Collected data
--

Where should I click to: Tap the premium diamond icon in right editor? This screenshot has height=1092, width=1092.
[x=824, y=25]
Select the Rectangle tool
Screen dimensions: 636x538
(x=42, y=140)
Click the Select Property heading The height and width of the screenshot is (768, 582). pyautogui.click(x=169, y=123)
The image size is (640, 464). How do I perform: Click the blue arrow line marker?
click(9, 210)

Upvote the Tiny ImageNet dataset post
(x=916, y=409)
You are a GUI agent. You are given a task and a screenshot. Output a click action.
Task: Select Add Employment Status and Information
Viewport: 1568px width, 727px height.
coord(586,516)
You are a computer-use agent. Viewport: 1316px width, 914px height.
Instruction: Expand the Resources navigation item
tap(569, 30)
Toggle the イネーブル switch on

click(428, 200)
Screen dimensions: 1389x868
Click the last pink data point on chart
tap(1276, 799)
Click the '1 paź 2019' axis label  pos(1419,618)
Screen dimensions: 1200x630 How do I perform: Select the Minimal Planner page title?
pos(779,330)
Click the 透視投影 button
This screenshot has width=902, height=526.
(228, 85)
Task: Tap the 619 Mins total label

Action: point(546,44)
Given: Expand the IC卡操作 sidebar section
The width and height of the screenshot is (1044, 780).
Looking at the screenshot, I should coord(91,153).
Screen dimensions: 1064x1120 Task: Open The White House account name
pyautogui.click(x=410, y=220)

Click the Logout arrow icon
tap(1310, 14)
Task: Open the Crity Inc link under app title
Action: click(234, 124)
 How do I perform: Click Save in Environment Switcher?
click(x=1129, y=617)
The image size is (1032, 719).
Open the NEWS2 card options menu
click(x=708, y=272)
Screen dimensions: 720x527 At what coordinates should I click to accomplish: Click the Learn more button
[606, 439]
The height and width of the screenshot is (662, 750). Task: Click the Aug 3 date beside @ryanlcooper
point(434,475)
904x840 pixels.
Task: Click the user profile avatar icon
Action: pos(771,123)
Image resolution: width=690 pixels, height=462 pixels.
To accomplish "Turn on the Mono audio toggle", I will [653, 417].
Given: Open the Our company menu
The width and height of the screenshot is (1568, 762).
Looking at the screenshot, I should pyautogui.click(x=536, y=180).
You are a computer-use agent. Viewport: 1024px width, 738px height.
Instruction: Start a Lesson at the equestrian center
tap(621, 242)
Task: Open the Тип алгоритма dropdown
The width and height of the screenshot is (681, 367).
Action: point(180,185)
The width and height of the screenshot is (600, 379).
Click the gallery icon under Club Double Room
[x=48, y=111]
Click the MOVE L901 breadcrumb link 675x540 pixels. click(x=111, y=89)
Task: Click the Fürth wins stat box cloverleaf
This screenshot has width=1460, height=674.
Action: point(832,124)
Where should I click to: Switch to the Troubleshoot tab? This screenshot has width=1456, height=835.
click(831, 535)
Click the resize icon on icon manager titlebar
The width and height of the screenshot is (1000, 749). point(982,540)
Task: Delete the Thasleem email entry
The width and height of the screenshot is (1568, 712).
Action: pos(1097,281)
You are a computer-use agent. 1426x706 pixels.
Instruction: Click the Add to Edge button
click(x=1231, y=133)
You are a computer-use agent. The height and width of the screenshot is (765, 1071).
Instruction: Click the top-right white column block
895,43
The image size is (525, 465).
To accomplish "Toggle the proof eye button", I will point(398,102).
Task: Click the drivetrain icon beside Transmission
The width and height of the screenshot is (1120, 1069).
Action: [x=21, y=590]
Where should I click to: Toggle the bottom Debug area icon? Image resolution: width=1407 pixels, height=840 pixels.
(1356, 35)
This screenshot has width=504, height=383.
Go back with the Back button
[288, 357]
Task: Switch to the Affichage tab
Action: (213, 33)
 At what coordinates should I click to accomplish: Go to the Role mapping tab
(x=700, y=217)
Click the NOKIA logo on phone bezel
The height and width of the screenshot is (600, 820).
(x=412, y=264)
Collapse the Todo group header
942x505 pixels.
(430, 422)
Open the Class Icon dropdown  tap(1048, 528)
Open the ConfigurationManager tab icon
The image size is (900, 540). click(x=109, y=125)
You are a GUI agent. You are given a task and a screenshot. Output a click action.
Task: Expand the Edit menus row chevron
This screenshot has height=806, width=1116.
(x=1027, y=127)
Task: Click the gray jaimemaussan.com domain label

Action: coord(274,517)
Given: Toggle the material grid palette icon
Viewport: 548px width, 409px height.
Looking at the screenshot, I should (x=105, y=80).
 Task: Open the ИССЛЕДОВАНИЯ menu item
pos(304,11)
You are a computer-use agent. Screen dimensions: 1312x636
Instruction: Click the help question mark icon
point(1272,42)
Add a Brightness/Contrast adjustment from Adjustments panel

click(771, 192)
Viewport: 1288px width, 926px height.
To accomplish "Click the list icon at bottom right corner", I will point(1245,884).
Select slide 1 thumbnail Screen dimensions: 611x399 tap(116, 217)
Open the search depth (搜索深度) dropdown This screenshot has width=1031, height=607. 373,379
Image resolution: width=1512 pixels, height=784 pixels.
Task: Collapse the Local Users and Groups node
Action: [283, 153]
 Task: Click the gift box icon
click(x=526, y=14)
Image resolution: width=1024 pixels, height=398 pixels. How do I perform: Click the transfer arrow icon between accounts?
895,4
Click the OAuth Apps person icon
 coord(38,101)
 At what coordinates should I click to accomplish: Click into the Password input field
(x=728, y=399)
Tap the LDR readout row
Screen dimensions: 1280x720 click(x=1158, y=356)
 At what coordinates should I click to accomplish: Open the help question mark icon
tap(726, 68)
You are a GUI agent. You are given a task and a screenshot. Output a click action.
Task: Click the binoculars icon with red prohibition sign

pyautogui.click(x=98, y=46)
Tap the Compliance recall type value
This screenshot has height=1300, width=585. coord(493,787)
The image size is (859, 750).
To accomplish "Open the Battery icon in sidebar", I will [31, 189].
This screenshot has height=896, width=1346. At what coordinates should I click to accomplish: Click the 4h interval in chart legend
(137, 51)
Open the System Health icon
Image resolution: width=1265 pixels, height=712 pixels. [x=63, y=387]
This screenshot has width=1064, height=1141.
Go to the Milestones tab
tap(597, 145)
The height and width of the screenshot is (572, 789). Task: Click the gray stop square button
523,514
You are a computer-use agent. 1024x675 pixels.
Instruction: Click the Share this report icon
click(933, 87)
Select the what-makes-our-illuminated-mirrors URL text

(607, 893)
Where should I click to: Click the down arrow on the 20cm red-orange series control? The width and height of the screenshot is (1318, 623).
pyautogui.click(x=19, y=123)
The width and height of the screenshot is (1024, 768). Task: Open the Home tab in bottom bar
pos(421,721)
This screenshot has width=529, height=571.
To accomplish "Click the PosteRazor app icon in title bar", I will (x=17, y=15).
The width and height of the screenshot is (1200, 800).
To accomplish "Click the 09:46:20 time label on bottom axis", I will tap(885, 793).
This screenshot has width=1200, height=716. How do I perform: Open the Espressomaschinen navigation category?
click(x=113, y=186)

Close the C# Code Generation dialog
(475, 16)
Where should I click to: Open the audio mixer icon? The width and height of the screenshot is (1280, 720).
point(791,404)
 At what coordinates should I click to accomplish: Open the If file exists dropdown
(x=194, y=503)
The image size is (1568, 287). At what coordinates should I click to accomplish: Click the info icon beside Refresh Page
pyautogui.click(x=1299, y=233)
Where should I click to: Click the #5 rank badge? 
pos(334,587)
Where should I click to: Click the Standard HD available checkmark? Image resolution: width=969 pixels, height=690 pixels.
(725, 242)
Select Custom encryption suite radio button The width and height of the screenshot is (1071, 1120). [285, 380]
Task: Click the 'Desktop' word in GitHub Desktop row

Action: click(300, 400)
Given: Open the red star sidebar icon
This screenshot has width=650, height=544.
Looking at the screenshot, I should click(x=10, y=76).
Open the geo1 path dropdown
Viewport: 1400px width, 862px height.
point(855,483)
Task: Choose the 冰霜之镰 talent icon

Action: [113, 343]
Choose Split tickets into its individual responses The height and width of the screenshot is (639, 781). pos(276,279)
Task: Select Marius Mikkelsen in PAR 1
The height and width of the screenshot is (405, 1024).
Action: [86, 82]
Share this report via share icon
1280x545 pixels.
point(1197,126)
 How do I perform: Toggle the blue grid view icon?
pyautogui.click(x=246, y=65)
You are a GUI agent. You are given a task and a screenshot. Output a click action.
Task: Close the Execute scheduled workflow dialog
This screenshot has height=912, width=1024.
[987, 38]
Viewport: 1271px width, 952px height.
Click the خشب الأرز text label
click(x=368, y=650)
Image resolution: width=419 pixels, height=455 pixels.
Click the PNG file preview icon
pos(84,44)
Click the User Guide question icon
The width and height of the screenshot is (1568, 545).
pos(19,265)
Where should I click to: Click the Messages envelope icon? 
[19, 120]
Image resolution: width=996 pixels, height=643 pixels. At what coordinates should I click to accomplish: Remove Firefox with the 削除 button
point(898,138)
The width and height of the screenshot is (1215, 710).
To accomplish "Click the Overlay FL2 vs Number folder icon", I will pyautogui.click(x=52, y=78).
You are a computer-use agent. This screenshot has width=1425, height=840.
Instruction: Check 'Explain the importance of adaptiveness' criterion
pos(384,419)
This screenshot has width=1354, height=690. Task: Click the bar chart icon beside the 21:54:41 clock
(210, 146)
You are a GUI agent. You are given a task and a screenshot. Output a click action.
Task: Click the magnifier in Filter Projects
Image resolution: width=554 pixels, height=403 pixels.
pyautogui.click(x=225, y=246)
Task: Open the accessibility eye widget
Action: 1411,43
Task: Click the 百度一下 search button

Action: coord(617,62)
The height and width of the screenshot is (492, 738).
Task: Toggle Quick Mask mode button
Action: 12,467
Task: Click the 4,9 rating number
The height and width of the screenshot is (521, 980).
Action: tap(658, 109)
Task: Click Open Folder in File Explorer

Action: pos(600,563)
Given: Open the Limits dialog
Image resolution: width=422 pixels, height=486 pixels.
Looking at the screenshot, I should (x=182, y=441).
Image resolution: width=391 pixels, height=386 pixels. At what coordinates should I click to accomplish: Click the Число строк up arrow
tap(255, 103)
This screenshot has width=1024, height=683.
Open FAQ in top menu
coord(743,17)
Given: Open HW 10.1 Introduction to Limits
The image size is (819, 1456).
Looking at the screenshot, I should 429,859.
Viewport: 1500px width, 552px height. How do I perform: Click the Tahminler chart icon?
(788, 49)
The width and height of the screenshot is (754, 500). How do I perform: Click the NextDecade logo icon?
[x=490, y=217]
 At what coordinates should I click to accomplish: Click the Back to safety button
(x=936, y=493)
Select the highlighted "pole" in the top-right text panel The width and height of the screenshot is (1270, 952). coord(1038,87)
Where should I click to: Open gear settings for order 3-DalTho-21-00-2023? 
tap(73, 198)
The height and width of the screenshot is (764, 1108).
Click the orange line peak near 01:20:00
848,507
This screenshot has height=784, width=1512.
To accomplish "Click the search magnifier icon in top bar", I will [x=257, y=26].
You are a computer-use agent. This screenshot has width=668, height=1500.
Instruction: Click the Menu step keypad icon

--

**ACTION ITEM**
Read the entries and show each line that mentions "will".

**RESULT OF THE TASK**
To accomplish "Turn on the Mono audio toggle", I will [653, 417].
To accomplish "Toggle the proof eye button", I will point(398,102).
To accomplish "Click the list icon at bottom right corner", I will point(1245,884).
To accomplish "Open the Battery icon in sidebar", I will [31, 189].
To accomplish "Click the PosteRazor app icon in title bar", I will (x=17, y=15).
To accomplish "Click the 09:46:20 time label on bottom axis", I will tap(885, 793).
To accomplish "Click the Overlay FL2 vs Number folder icon", I will pyautogui.click(x=52, y=78).
To accomplish "Click the search magnifier icon in top bar", I will [x=257, y=26].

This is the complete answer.